Um dos servidores do Superior Tribunal de Justiça investigado internamente por envolvimento num esquema de venda de sentenças caminha para ter uma punição mais branda que a de três colegas investigados no mesmo inquérito. Daimler Alberto de Campos, chefe de gabinete da ministra Isabel Gallotti, é considerado pela Polícia Federal figura central no comércio e vazamento de sentenças.

O último volume do relatório da Polícia Federal sobre a operação Sisamnes, ao qual o Bastidor teve acesso, mostra que a atuação dos quatro servidores se assemelhava no esquema. Segundo a PF, eles eram responsáveis pelos vazamentos de informações sensíveis e antecipação de minutas decisórias.

O relatório da PF mostra, por exemplo, diálogos em que o lobista Andreson Gonçalves, principal operador do esquema em Brasília, e o advogado Roberto Zampieri, assassinado a tiros em Mato Grosso em 2023, tratam de processos no gabinete da ministra Isabel Gallotti. Os dois tiveram acesso a minutas de decisões. Nas conversas, aparece o nome de Daimler como o responsável por enviá-las. As menções ao servidor também dizem respeito a cobranças de pagamentos após a publicação de votos da ministra.

Além de investigados pela PF na operação Sisamnes, no inquérito que corre no Supremo Tribunal Federal, os quatro servidores foram ou são investigados em procedimentos internos no STJ. Mas Daimler responde apenas a uma Sindicância Investigativa, mecanismo interno usado para examinar transgressões consideradas mais brandas. Seu caso é único entre os servidores envolvidos no esquema.

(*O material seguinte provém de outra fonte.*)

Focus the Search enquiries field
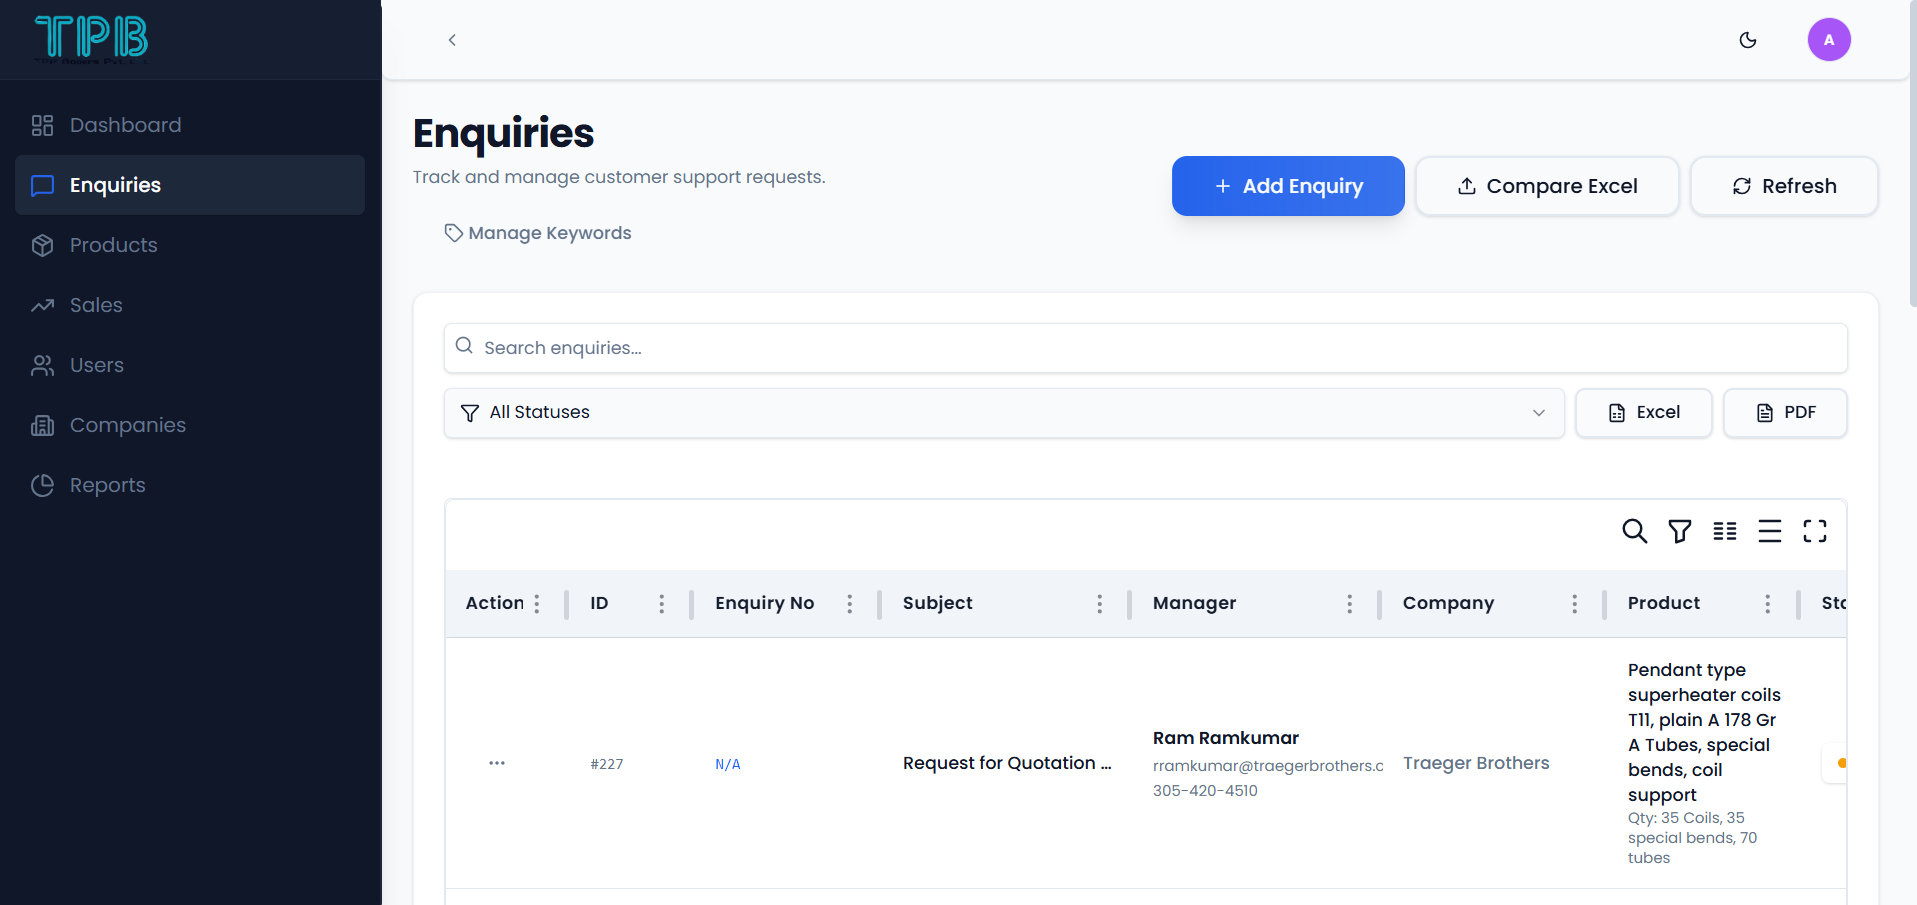 click(1145, 348)
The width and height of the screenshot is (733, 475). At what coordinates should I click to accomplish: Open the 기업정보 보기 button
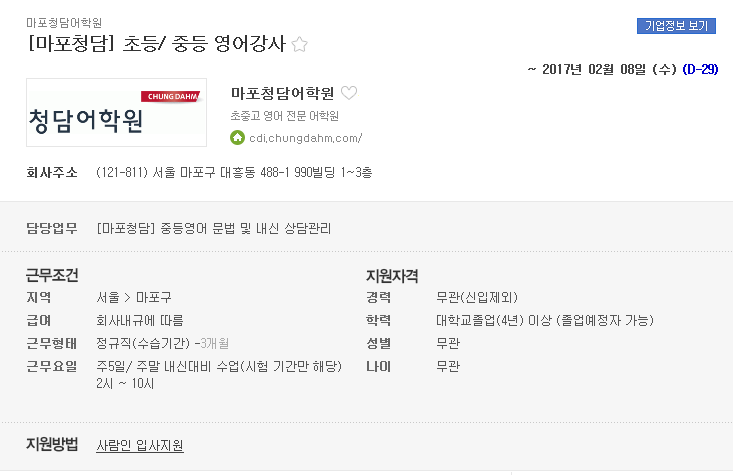point(676,26)
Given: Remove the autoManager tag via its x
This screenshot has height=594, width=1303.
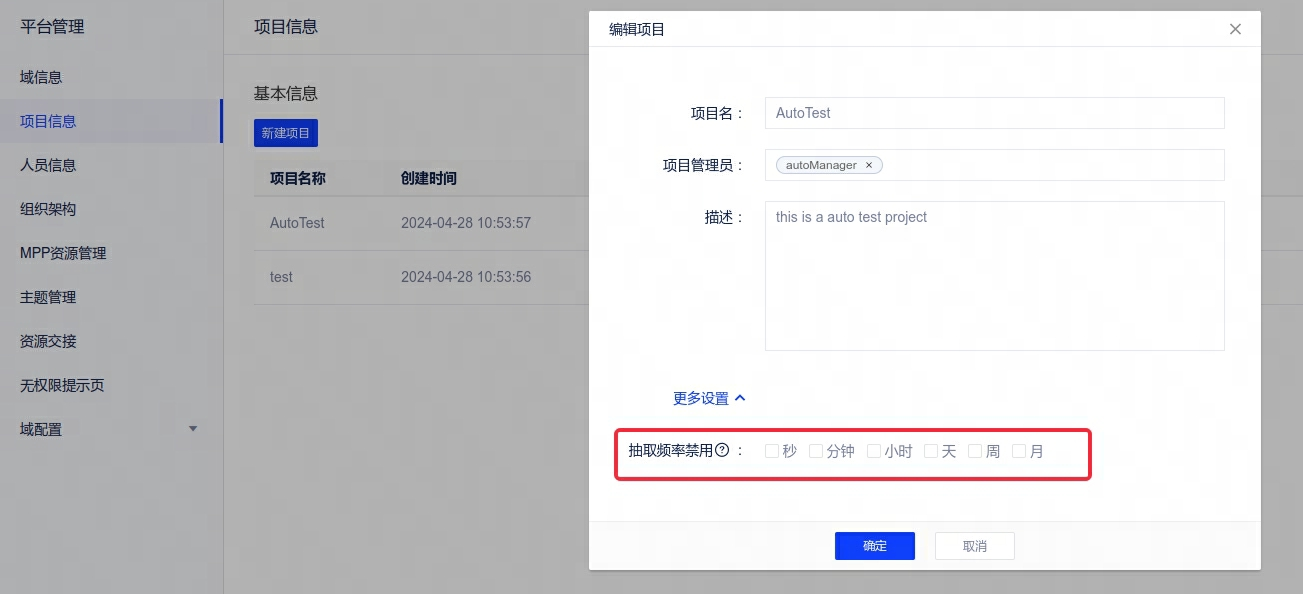Looking at the screenshot, I should click(869, 165).

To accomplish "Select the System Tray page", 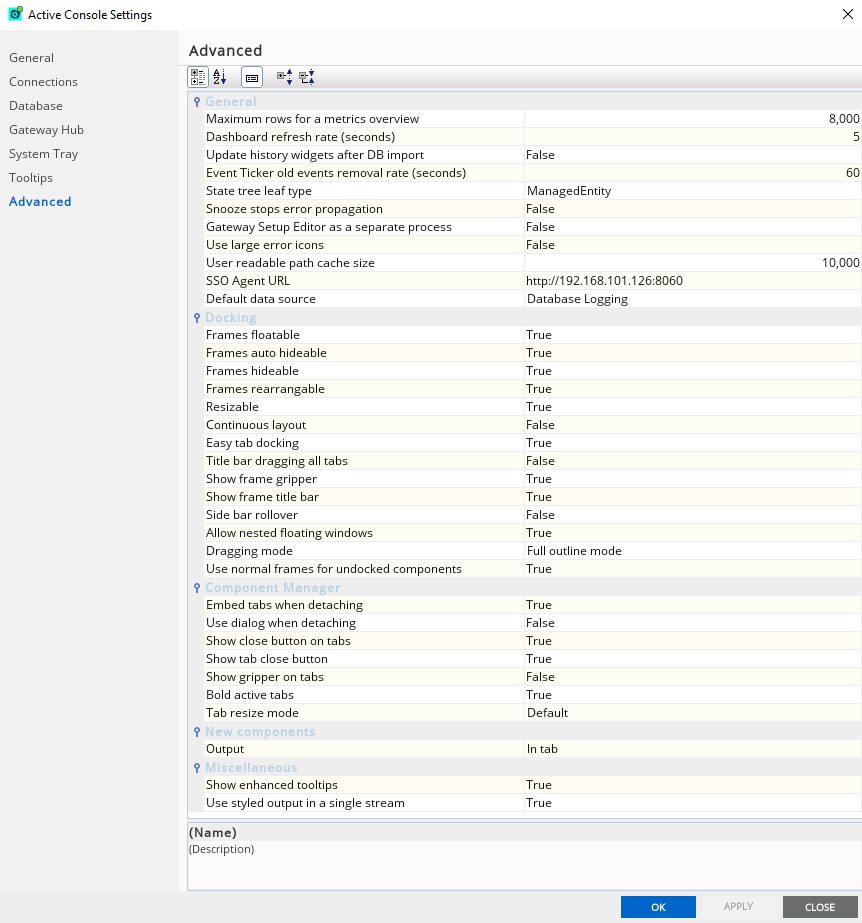I will point(43,154).
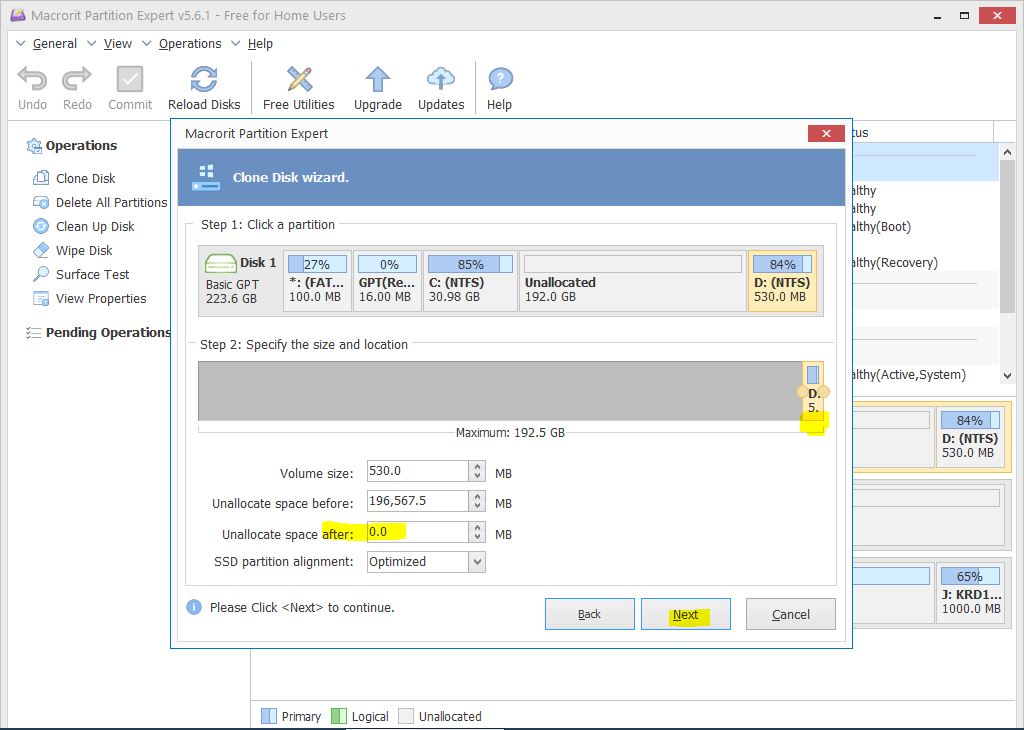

Seus outros três colegas citados no inquérito da PF não tiveram a mesma benevolência dentro do STJ. Foram exonerados ou se tornaram alvos de processo administrativo disciplinar, conhecido como PAD. Segundo o próprio tribunal, o procedimento é acionado “para a apuração das infrações funcionais graves”.

Foi o caso de Márcio José Toledo Pinto, que atuou nos gabinetes das ministras Isabel Gallotti e Nancy Andrighi. Em setembro, após ser alvo de um PAD, ele foi exonerado. O processo concluiu que Toledo Pinto usou o cargo em proveito pessoal ao revelar informações sigilosas de processos no STJ. Pinto antecipou informações privilegiadas a Andreson Gonçalves e a Roberto Zampieri.

Rodrigo Falcão de Oliveira Andrade, que foi chefe de gabinete do ministro Og Fernandes, inicialmente foi afastado de suas atividades por decisão do STF. Depois, também foi exonerado do cargo em comissão.

Waleska Bertolini Vieira Mussalem, que atuou no gabinete do ministro Moura Ribeiro, é alvo de um PAD no momento. Ela se mantém em um cargo comissionado até o fim da apuração.

Daimler é, portanto, um caso único. Além de responder a um procedimento mais brando que o PAD, não perdeu o cargo comissionado, que garante maior remuneração. Só foi afastado do trabalho por decisão do STF, já que as investigações ainda estão em curso.

Ao menos em tese não há motivo aparente para a adoção de diferentes procedimentos de investigações internas no STJ para quatro servidores suspeitos das mesmas irregularidades. O Bastidor questionou o STJ sobre o motivo de Daimler responder apenas a uma sindicância investigativa. Não houve resposta.

Em nota, o STJ afirmou que “não há uma previsão para a finalização das apurações, sendo certo que estão sendo envidados esforços para a conclusão dos processos administrativos investigativos e correcionais, de modo a respeitar o devido processo legal, cuja duração deve ser razoável, frente ao volume de informações a serem examinadas e respeitando os direitos da ampla defesa e contraditório”.

O Bastidor procurou a defesa de Daimler, mas não obteve retorno.